Excerpt to read.
****************************************

This episode might describe some corners of the Church in America. We, too, seem to have lost our “distinct-ness”. God called us out from all the peoples of the earth.  He granted us citizenship in a society that’s ruled by a different King. We inherited a culture that reflects this King. And we’ve been sent back into the world as his ambassadors.

Do we see ourselves as just a “better version” of the world? Or are we truly representatives of one realm to another? Our answer has implications for how we live and interact with people outside the Church.

People need to see God’s “other way” lived out. When God came to dwell among us, we were able to see in Jesus what God is really like. In the same way, the Church has an opportunity and responsibility to demonstrate what God’s Kingdom is really like. Can people see and taste the fruit of lives led by God’s Spirit?

Look at God’s example to us, recorded in Matthew 9. Jesus passes through cities and villages, telling people about his kingdom. At one point, he looks at the crowds, and he is filled with compassion. Jesus perceives that these people are helpless and harassed, like sheep without a shepherd. And he laments that there are so few ambassadors to represent the ways of his culture.

****************************************

Source excerpt.
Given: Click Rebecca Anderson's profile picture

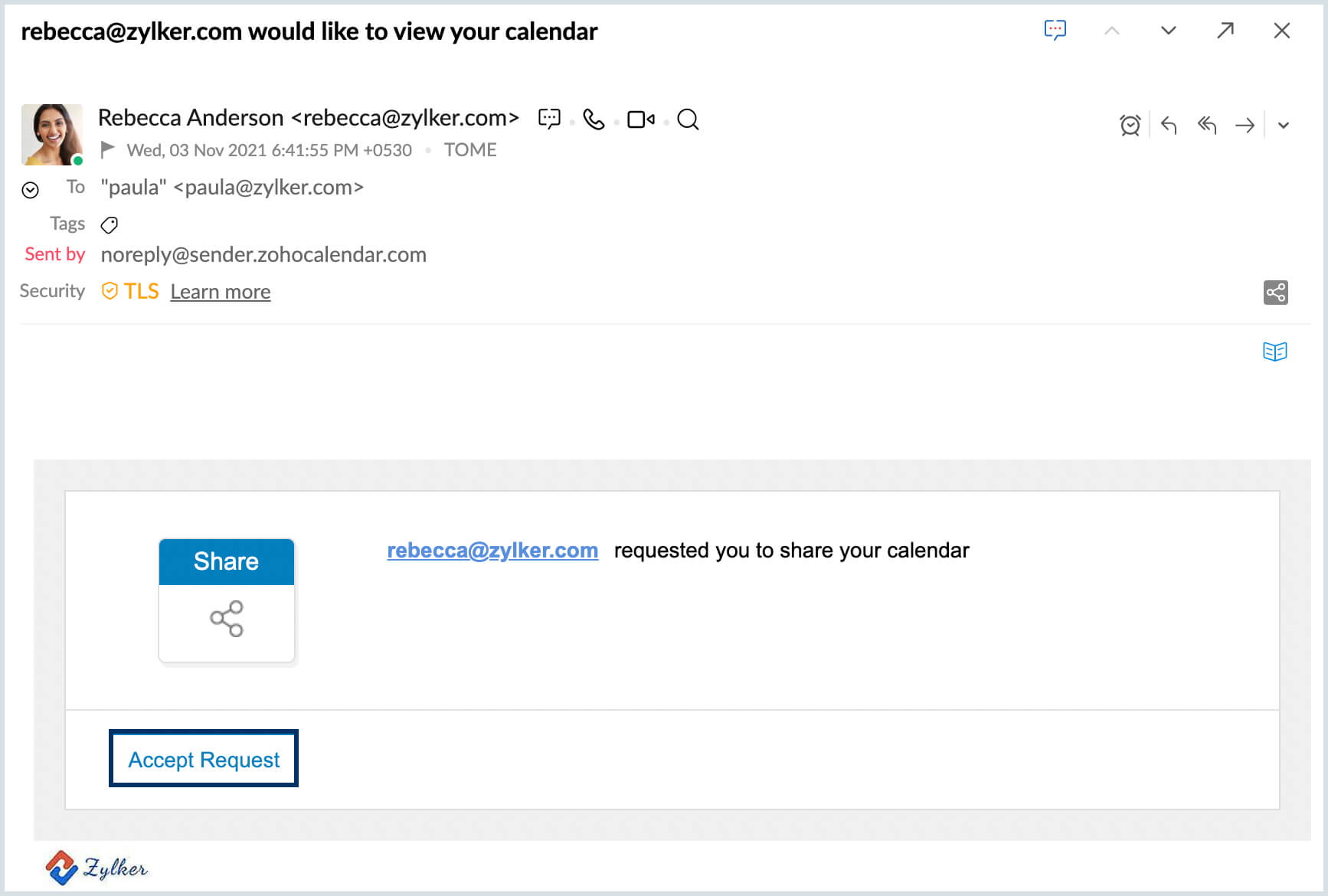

****************************************

Tasks.
1. Quote the passage on the Church and God's Kingdom word for word, covering the stretch from "This episode might" through "outside the Church.".
2. Continue the passage on the Church and God's Kingdom from the point where it stops.

Responses.
1.
This episode might describe some corners of the Church in America. We, too, seem to have lost our “distinct-ness”. God called us out from all the peoples of the earth.  He granted us citizenship in a society that’s ruled by a different King. We inherited a culture that reflects this King. And we’ve been sent back into the world as his ambassadors.

Do we see ourselves as just a “better version” of the world? Or are we truly representatives of one realm to another? Our answer has implications for how we live and interact with people outside the Church.

2.
When we see ourselves as just a better version of the world, we pressure the world to catch up. But when we see ourselves as ambassadors of another kingdom, we strive to become more authentic representatives of our true homeland. The world is not the project — we are the project. Ambassadors don’t control; they represent. God wants the world to experience Christ in us.

Israel was called out of all the nations of the earth to be a demonstration society of life with God. They were blessed by God to be a blessing to all those nations they were called out from. Those of us who dwell with God in Christ have been grafted into this same society with this same purpose.

But today, the world sees the Church as people who fight with worldly weapons, both figuratively and literally. We have exchanged the New Testament metaphors of salt, light, yeast, and fragrance for worldly ones like hammers, pitchforks, pillories, and guns. And we’ve done all of this in God’s name, taking on his name in vain.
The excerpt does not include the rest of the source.